Dryden, a renowned author and hockey scholar, was the architect of the thinktank session - a "Johnny Carson" sit-down format which promoted open discussion between the guests as well as the general public. Dryden believes it's critical for the people on the front lines of their respective sports to be the leaders in the head-injury debate.
"(Hopefully) each of them will go back to their organizations and say: 'Are we doing as much as we can do and is this the way to frame the question or should we be understanding it in a different way?' " said Dryden. "People talked about it in terms of respect (between players) but of course what that means is 'what is right?' in terms of the limits of what you can do on the ice. It's hits from behind and into the glass, it's use of different parts of your body for a hit to the head.
"If you can focus on them, you'll get to, I don't know if it's 50 per cent of the problem but you'll get to an awful lot of it."
Dryden also believes the focus needs to be on the serious nature of those hits rather than "offering sympathetic explanations for the person who's the perpetrator."
"That's where the shift has to happen," he continued. "It's too bad that Shea Weber is a great guy and a terrific player and it would be a real loss to Nashville and Nashville is a great story and all the rest of it.

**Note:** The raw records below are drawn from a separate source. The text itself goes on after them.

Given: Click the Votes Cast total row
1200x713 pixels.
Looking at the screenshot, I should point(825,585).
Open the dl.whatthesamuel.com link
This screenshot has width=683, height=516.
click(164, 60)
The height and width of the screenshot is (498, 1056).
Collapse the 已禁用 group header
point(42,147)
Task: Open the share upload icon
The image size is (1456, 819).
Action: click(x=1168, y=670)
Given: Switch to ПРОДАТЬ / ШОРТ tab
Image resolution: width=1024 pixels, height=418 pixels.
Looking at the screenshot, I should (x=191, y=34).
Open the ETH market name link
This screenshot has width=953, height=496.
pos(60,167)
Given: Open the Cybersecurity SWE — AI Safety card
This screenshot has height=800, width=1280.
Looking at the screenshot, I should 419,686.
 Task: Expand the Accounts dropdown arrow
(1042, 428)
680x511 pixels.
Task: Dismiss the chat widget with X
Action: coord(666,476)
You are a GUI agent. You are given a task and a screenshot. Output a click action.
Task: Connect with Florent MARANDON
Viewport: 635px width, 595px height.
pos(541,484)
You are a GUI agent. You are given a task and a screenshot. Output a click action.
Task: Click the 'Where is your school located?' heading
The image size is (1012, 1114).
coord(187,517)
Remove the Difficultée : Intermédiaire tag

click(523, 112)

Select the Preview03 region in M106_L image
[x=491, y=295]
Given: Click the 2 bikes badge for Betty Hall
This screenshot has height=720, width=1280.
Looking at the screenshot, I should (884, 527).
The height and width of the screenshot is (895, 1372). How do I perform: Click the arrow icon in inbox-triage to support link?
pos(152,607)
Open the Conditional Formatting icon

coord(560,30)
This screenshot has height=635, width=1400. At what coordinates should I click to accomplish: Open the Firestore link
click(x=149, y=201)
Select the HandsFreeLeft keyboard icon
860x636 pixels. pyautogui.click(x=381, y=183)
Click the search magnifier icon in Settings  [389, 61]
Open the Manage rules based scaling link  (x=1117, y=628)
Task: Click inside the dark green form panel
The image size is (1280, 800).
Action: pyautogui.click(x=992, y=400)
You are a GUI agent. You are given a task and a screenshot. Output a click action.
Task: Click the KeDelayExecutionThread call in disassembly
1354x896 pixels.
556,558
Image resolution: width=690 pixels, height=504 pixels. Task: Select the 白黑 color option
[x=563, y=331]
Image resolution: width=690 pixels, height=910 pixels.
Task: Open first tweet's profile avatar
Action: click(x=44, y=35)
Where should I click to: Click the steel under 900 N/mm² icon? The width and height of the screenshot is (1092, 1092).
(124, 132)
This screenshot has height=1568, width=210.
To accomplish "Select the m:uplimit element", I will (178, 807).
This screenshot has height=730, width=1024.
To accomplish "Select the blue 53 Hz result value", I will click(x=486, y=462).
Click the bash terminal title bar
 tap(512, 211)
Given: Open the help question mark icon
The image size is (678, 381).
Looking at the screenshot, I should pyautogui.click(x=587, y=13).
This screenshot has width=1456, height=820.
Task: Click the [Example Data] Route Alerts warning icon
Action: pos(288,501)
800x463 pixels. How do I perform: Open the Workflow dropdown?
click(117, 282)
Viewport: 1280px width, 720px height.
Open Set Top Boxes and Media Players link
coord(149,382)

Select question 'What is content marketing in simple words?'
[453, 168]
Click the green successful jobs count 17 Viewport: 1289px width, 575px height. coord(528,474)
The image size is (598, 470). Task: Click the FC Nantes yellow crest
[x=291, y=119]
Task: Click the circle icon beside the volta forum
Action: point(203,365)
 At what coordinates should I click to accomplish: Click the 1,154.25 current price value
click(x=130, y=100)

In fact the only person that matters in this is Henrik Zetterberg (whose head was recently slammed into the glass by Weber). Keep the focus there and the responses there, then you start to find more of the right answers on the other side of it."
Dryden took it a step further when asked how he would solve the NHL's headinjury problem if he was commissioner for a day.
"The first thing would be to just say that a hit to the head is an intent to injure and the penalties follow from it," he said.
"The focus of the decision is the vulnerability of the head. That's what it's about. It's not about how good a player it is, the circumstances, the playoffs, the regular season, the NHL, minor hockey, whatever it is. It's the danger of the hit to the head so every decision you make comes from that as the focus.
"Make the players responsible for their own actions."
Dryden also talked about the value of statistics and studies, which tell us where and when those injuries happen.
"Five out of 11 are face to the glass," he noted. "Four out of 11 are other hits, shoulder, elbow to the head. One was accidental and the other was a fight. It's not everybody so you focus on those things and you say, 'OK, so what's the answer to plastering somebody against the glass? What are the rule adaptations we can do?'
"You take what seems to be an incredibly complicated question and try to get it down to something that is much less complicated and in fact is much less complicated if you look at the data."
Dryden also wasn't interested in bringing the controversy over fighting into the discussion because he believes it leads to a debate that detracts from the critical big-picture issues.
"There's a far greater consequence in terms of significant injury (due to dangerous hits)," he added. "The extent to which fighting generates head injuries, that becomes part of it but most of the discussion about fighting isn't about head injuries, it's about whether you like it or you don't or you need enforcers.
"It's just a whole different debate. To me this isn't the time for it because that debate is going to end up chasing its tail again. This is a time not to chase our tails because the consequences on the head injury side are too great."